Keep to one stretch of the data below, the lines from the one with "Task: Star the repository via the star icon" up to and including the one with "Select trace level", and return that stretch exactly.

───── INFORMATION GIVEN ─────

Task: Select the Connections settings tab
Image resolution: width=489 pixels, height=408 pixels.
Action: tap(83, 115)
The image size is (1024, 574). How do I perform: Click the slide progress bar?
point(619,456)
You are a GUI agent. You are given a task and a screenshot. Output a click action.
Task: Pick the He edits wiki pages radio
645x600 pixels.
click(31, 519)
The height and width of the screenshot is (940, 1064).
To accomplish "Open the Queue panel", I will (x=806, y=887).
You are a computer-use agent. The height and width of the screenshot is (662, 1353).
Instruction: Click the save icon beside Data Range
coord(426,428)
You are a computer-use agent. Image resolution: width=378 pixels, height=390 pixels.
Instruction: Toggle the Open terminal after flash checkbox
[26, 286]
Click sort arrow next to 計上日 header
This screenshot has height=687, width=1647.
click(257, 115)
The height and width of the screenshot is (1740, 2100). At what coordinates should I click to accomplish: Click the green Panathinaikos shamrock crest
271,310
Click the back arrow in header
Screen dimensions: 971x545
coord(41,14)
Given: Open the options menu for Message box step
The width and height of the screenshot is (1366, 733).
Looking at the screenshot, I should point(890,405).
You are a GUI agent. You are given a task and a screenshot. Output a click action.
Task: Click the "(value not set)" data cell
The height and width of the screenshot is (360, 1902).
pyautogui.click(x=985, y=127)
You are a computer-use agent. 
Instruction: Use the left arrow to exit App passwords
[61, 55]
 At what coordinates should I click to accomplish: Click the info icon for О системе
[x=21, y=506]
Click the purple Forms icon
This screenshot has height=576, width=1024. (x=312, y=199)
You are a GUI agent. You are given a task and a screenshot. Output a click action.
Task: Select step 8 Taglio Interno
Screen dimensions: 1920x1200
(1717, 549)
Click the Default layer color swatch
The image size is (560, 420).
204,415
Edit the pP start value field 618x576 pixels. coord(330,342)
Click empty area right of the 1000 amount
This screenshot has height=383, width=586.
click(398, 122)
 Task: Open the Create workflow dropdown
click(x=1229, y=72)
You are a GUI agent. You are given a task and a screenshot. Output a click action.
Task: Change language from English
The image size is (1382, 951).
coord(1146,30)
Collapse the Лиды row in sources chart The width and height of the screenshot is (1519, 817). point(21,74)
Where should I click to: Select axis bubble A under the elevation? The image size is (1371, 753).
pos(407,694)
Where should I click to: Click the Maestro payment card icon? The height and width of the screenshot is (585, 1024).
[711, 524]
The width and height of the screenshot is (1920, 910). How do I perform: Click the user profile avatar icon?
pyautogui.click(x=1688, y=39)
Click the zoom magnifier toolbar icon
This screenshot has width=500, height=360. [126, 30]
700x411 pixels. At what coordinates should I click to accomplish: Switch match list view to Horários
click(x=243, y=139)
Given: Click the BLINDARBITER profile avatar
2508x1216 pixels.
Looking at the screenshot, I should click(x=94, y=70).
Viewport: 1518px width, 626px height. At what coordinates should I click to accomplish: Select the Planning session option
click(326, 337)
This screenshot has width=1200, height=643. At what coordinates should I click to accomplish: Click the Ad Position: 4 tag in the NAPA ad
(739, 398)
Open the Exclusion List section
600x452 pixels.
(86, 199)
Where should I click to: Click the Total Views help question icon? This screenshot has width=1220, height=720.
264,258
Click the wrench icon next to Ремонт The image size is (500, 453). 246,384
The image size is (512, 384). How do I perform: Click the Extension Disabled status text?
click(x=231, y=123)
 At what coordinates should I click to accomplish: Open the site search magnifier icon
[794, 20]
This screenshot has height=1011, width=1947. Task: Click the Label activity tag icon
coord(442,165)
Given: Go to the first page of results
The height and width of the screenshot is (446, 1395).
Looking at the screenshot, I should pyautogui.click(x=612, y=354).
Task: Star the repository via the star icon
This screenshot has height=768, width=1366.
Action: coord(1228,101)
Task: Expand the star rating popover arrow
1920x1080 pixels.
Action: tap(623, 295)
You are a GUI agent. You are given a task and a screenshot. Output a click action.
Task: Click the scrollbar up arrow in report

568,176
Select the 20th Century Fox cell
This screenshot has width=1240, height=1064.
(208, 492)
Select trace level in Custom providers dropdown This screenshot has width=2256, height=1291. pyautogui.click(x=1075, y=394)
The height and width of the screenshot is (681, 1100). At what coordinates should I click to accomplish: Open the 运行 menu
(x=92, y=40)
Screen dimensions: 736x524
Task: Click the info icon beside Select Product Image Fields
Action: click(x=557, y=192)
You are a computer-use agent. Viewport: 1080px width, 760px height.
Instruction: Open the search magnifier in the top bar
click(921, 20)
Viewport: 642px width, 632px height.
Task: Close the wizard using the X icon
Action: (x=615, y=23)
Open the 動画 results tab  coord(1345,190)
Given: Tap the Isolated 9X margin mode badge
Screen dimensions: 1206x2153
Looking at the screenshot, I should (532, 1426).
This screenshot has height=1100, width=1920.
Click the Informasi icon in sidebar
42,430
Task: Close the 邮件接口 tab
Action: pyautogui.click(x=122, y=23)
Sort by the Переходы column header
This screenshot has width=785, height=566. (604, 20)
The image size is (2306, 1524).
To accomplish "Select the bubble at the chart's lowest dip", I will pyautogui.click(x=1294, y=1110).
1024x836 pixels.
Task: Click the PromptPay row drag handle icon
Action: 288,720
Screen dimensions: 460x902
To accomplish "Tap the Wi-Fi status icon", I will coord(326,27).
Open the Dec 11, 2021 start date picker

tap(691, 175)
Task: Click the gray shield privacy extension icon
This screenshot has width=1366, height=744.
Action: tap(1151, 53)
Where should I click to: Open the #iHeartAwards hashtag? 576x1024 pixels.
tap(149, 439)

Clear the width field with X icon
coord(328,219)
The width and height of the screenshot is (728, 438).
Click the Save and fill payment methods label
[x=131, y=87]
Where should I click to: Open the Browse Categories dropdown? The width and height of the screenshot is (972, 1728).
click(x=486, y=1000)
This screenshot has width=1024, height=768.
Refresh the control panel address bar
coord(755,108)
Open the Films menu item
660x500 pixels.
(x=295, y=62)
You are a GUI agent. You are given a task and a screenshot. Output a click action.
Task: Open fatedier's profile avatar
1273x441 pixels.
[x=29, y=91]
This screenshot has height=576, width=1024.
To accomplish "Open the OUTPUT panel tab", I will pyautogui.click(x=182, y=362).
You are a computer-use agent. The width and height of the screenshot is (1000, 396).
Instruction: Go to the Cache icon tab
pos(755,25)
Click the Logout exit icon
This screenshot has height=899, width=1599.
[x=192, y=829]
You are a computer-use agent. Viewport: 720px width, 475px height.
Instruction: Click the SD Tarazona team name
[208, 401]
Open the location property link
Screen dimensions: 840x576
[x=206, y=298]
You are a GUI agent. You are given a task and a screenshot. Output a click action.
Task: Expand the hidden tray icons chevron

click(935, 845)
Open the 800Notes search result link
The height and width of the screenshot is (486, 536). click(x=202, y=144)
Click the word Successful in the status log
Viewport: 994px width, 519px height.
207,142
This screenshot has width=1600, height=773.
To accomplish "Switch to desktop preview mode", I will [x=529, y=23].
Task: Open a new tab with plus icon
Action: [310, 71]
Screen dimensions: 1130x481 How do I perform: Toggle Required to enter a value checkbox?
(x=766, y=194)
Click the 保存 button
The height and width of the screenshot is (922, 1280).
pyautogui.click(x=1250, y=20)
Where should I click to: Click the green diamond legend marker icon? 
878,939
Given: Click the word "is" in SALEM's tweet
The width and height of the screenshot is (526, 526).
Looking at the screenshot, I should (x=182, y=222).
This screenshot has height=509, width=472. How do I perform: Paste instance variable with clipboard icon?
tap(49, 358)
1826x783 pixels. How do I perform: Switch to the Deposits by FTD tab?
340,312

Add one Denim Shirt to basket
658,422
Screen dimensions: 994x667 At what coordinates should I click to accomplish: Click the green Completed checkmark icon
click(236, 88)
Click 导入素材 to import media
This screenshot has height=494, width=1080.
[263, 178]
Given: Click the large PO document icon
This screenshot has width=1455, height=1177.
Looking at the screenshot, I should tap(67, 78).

─────

_EXERCISE RESPONSE:_
Task: Star the repository via the star icon
This screenshot has height=768, width=1366.
Action: coord(1228,101)
Task: Expand the star rating popover arrow
1920x1080 pixels.
Action: tap(623, 295)
You are a GUI agent. You are given a task and a screenshot. Output a click action.
Task: Click the scrollbar up arrow in report

568,176
Select the 20th Century Fox cell
This screenshot has width=1240, height=1064.
(208, 492)
Select trace level in Custom providers dropdown This screenshot has width=2256, height=1291. pyautogui.click(x=1075, y=394)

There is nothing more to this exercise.